Wie gesagt, Wohnkomplexe können sehr teuer werden, da Du ja das Wasser für Grünflächen, Gärtner, Hausmeister… das ganze Programm mit bezahlen mußt. Schau Dir also die Nebenkostenbarechnungen ganz genau an. Frag auch noch mal nach Rücklagen. So Komplexe werden in der Regel auf einmal saniert. Dafür werden ganz ordentliche Rücklagen benötigt. Dann schau Dir noch an, wie viele Rücklagen es für Deine Wohnung gibt.
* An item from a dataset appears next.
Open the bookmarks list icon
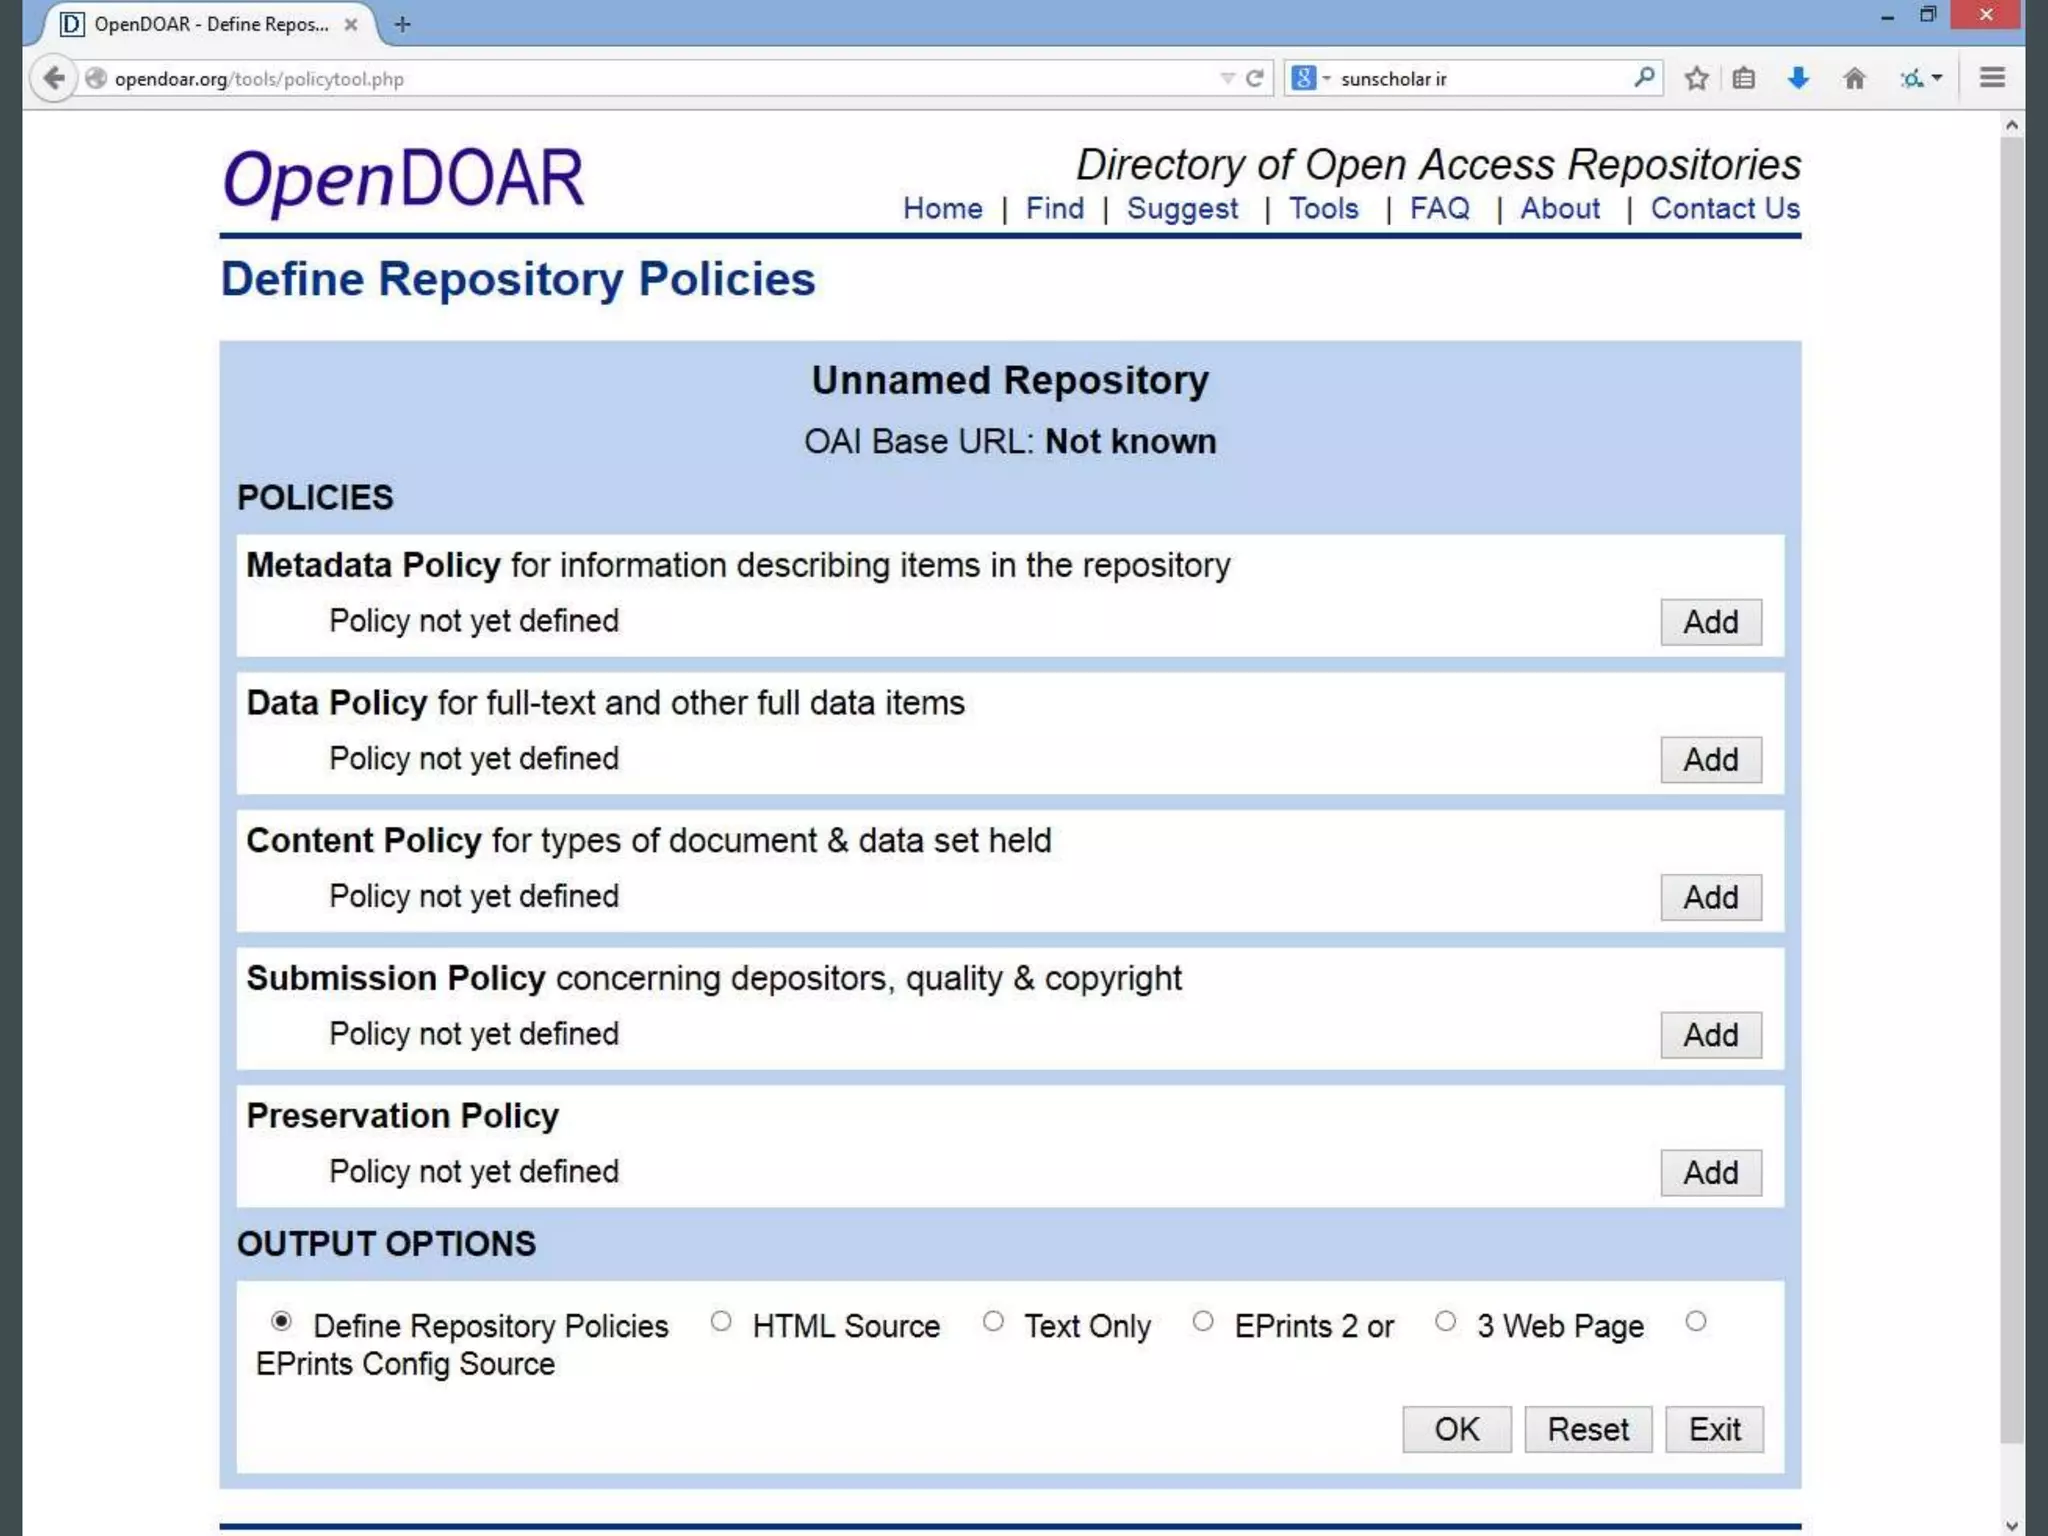The image size is (2048, 1536). tap(1744, 78)
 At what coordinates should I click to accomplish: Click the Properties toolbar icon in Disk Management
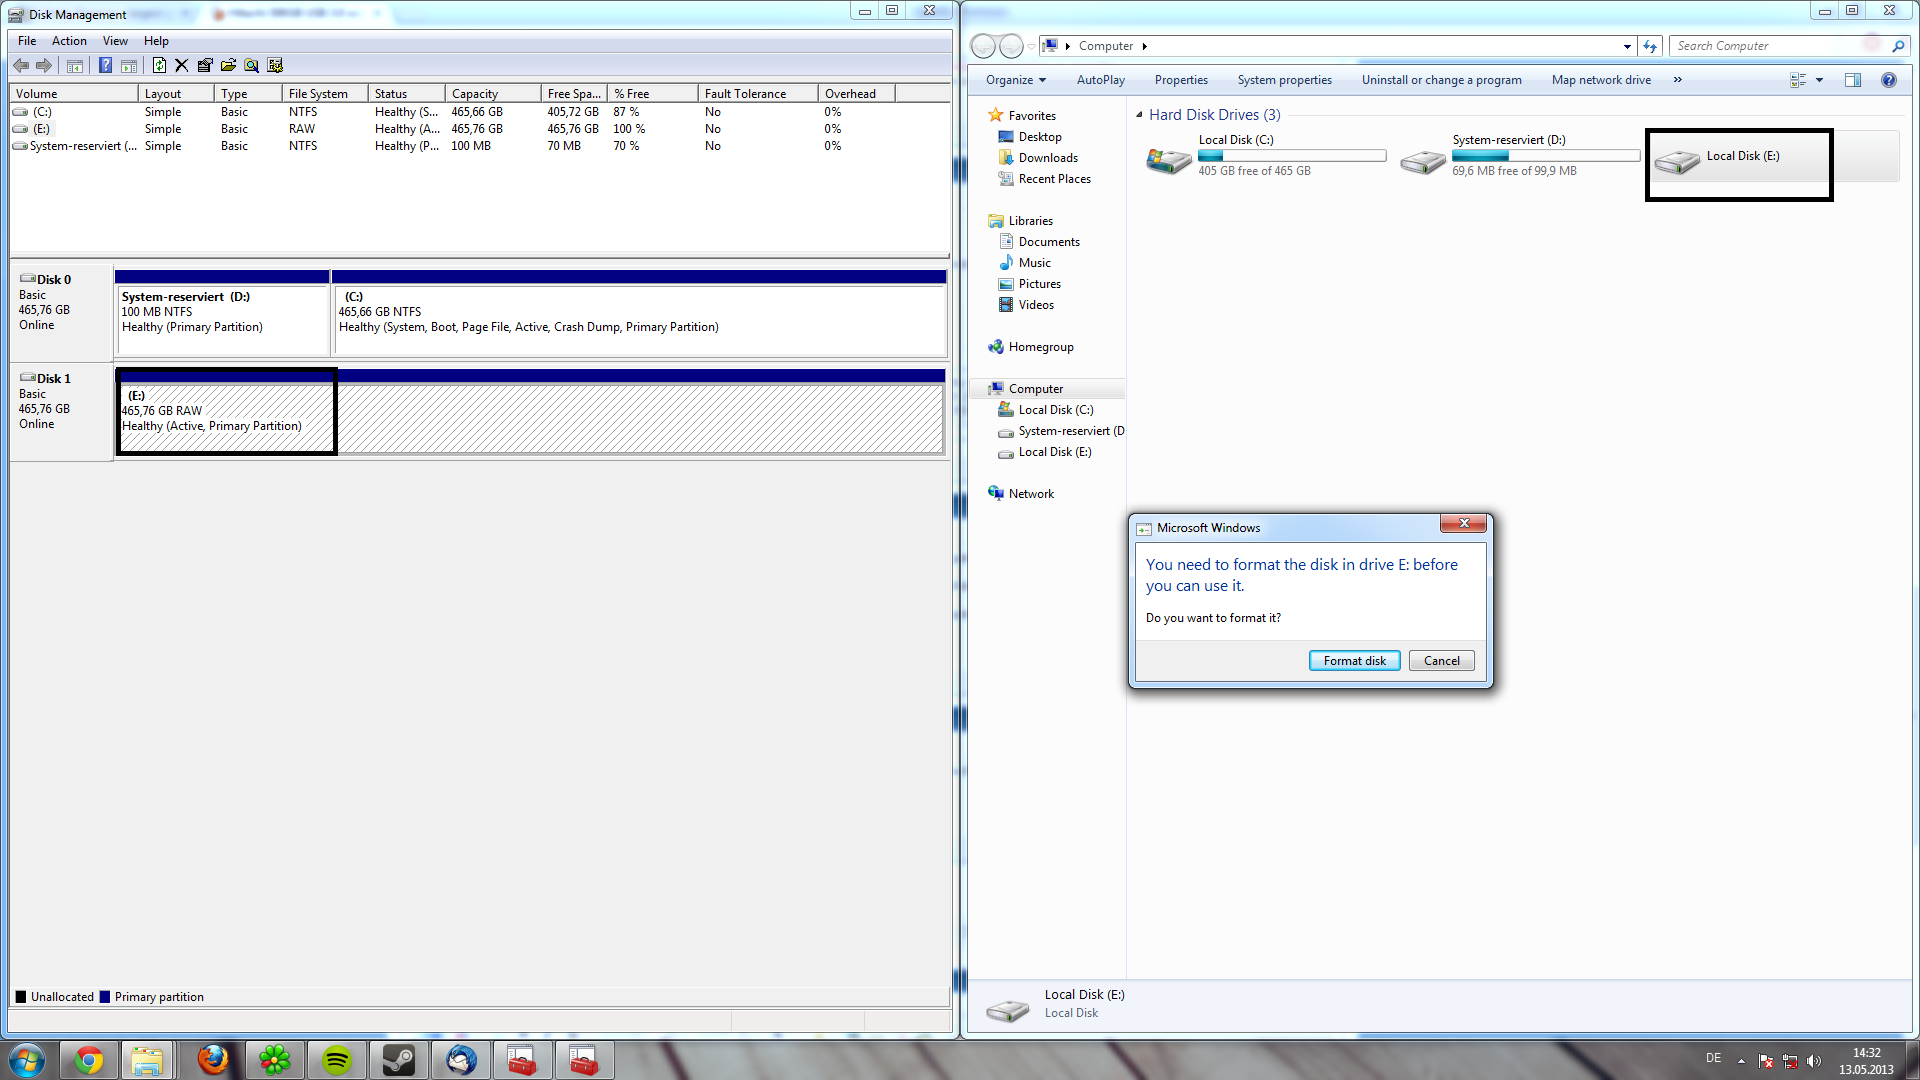tap(205, 66)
Je nachdem wie alt die Immobilie ist werden Wasser, Heizkörper, Strom, Fenster etc… fällig.

Und jetzt nach wie vor viel Erfolg beim Suchen!!!

Hallo, zum einen kannst Du - da Du „berechtigtes Interesse“ hast (so nennt man das halt), jederzeit beim Grundbuch einen Grundbuchauszug anfordern bzw. das Grundbuch einsehen, so dass Du die Belastungen etc. ersehen kannst. Hinsichtlich der Maße: Da gibt es sicher Pläne mit Grundrisszeichnungen usw., denen Du die Maße entnehmen kannst. Ansonsten - wenn Du sehr unsicher bist hinsichtlich des Verkehrswertes - ziehe einen Sachverständigen hinzu (siehe Branchenverzeichnis oder frage beim Amtsgericht nach, die können Dir einige nennen, da sie immer bei Zwangsversteigerungen gebraucht werden).